(Data extracted from a collection)
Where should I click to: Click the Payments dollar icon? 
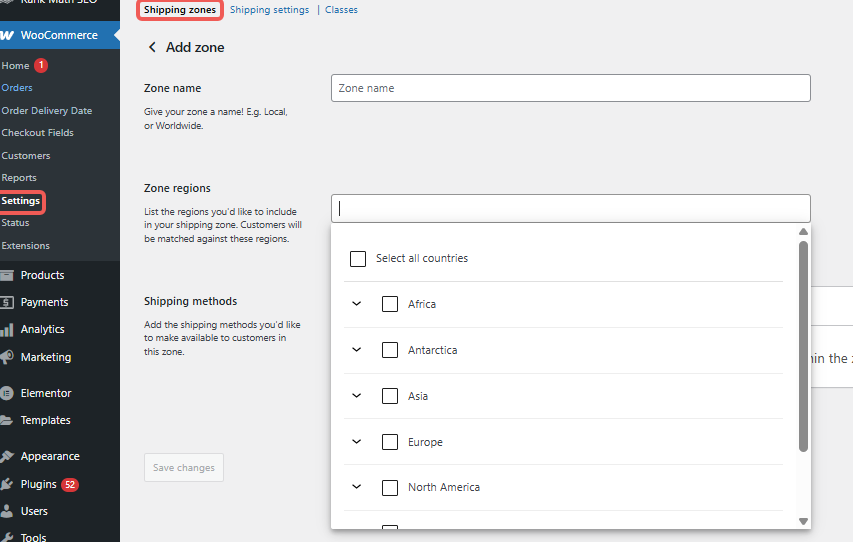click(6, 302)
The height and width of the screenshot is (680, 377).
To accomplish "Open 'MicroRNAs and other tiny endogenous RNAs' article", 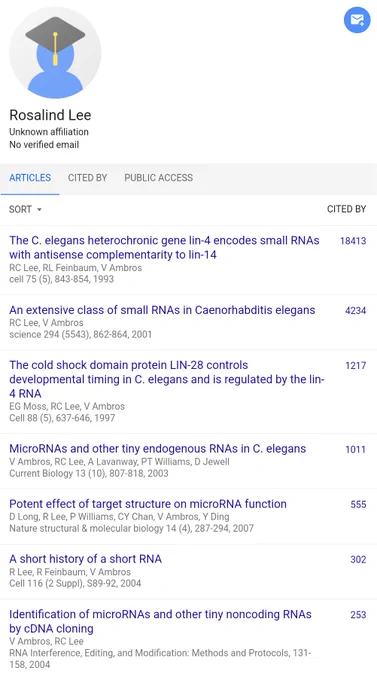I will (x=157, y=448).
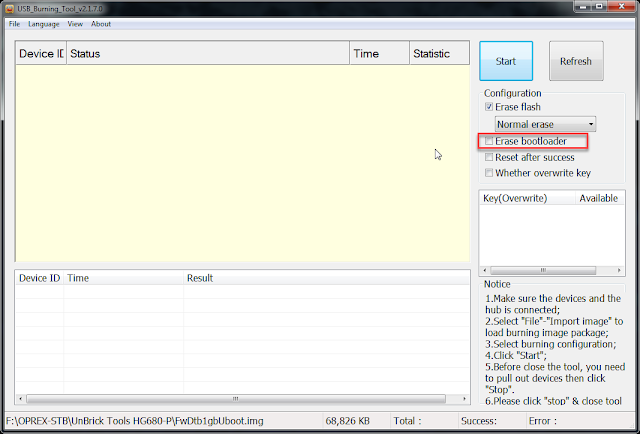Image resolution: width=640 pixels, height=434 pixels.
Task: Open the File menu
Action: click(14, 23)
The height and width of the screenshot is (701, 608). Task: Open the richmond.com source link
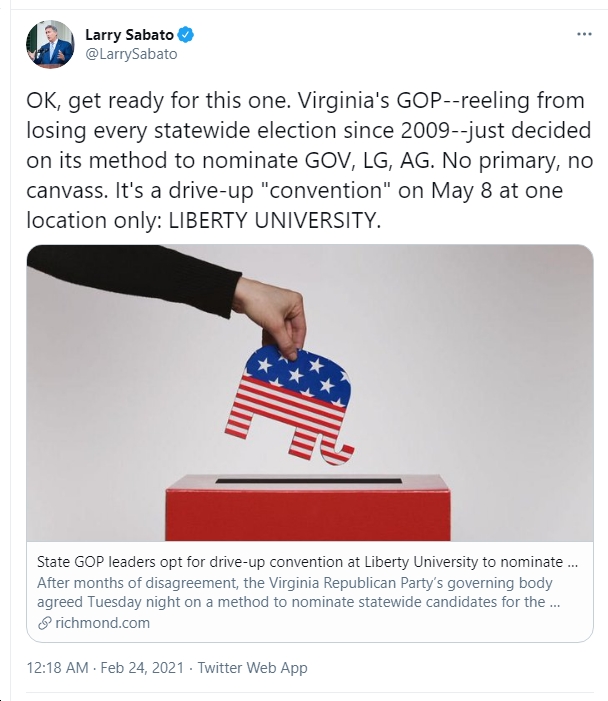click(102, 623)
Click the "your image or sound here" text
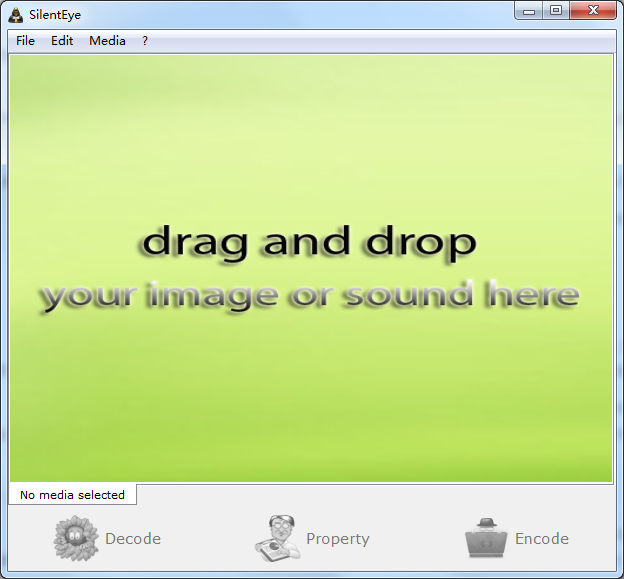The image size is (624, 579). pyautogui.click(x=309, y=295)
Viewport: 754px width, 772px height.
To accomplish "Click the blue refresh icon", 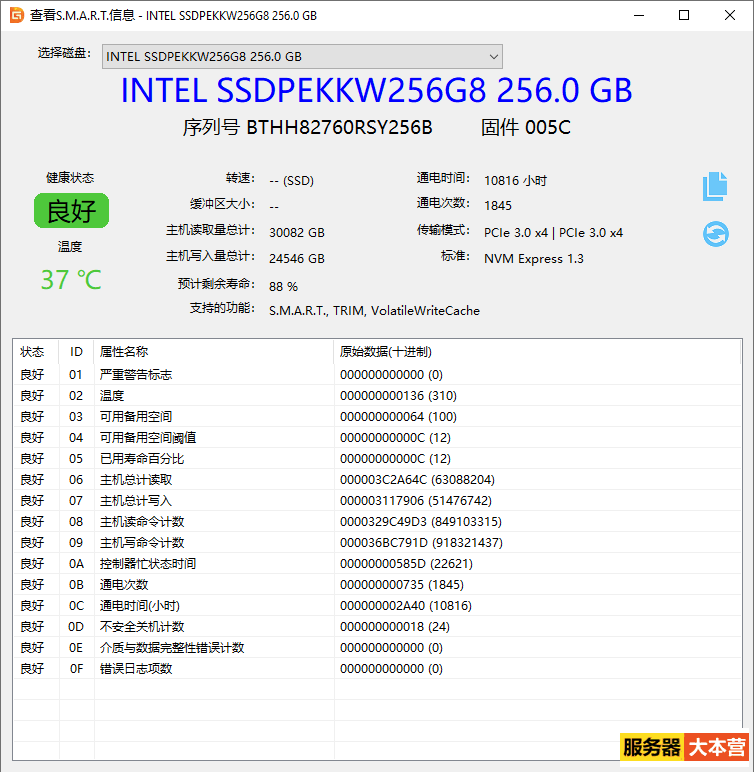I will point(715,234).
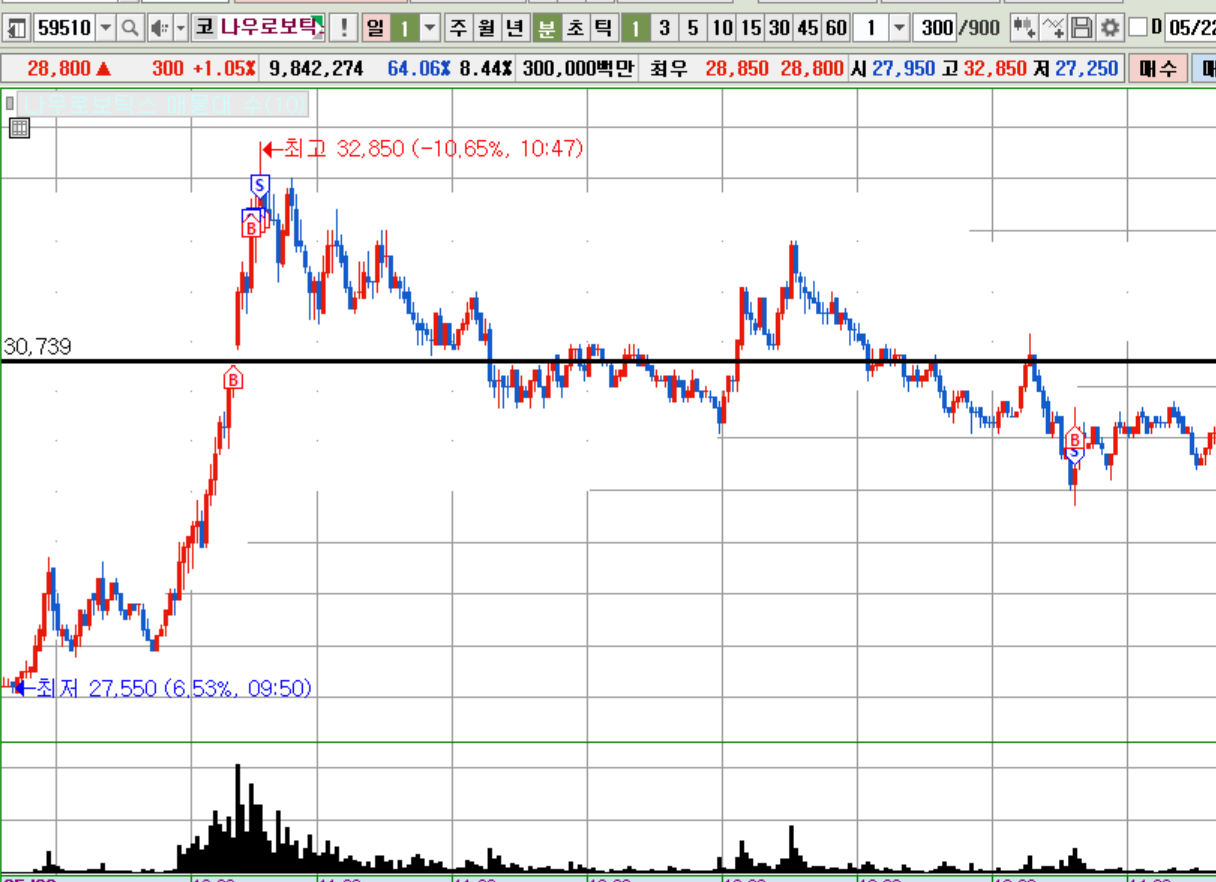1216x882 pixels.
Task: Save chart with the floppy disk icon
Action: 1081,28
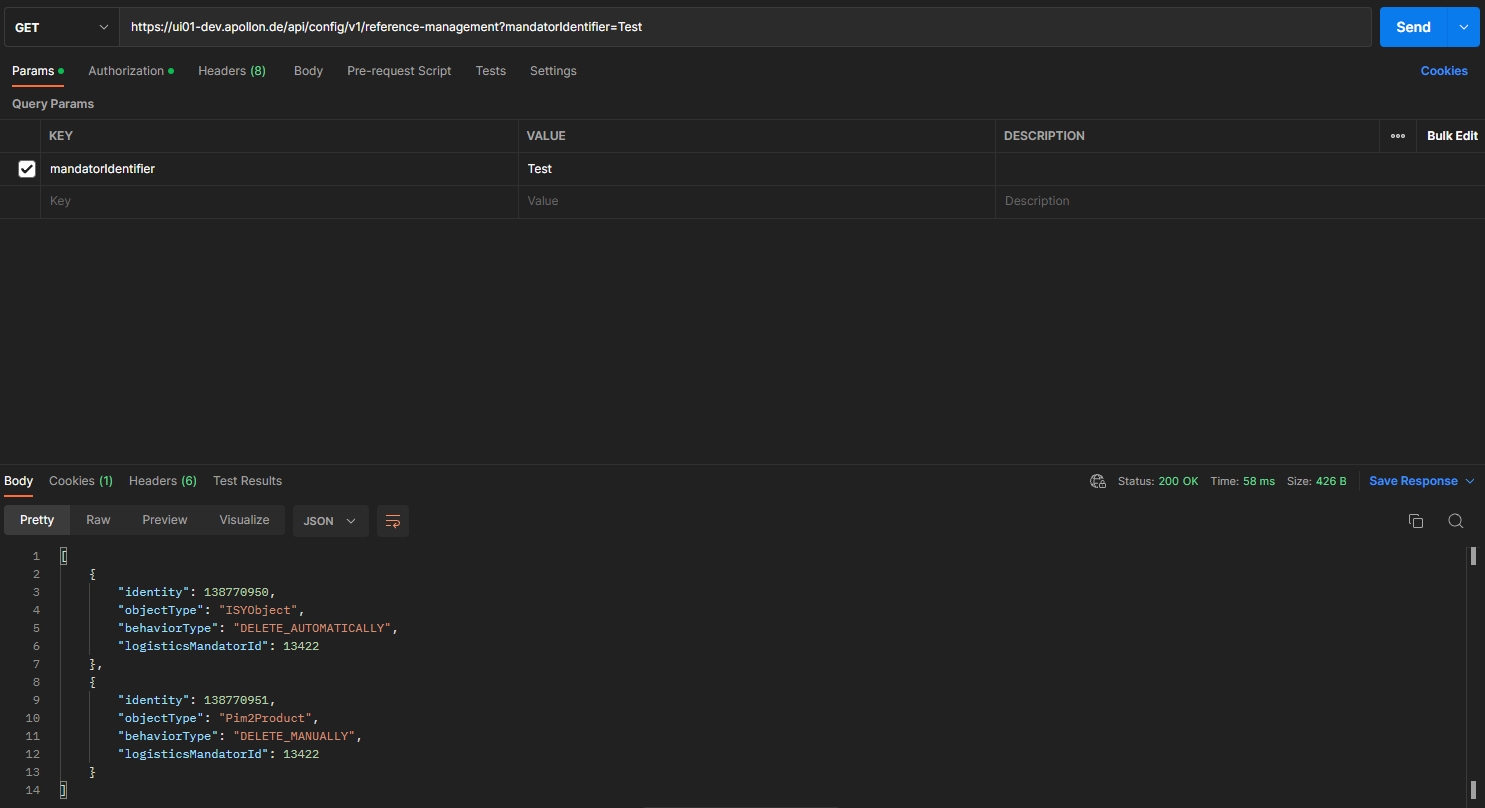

# PROBLEM DESCRIPTION
Without the pictures, repeat the entries above line by line, from the first through the one that contains "The height and width of the screenshot is (680, 377).", both ends included.

# EXERCISE RESPONSE
Where should I click to: Click the Payments dollar icon? 
click(6, 302)
The height and width of the screenshot is (680, 377).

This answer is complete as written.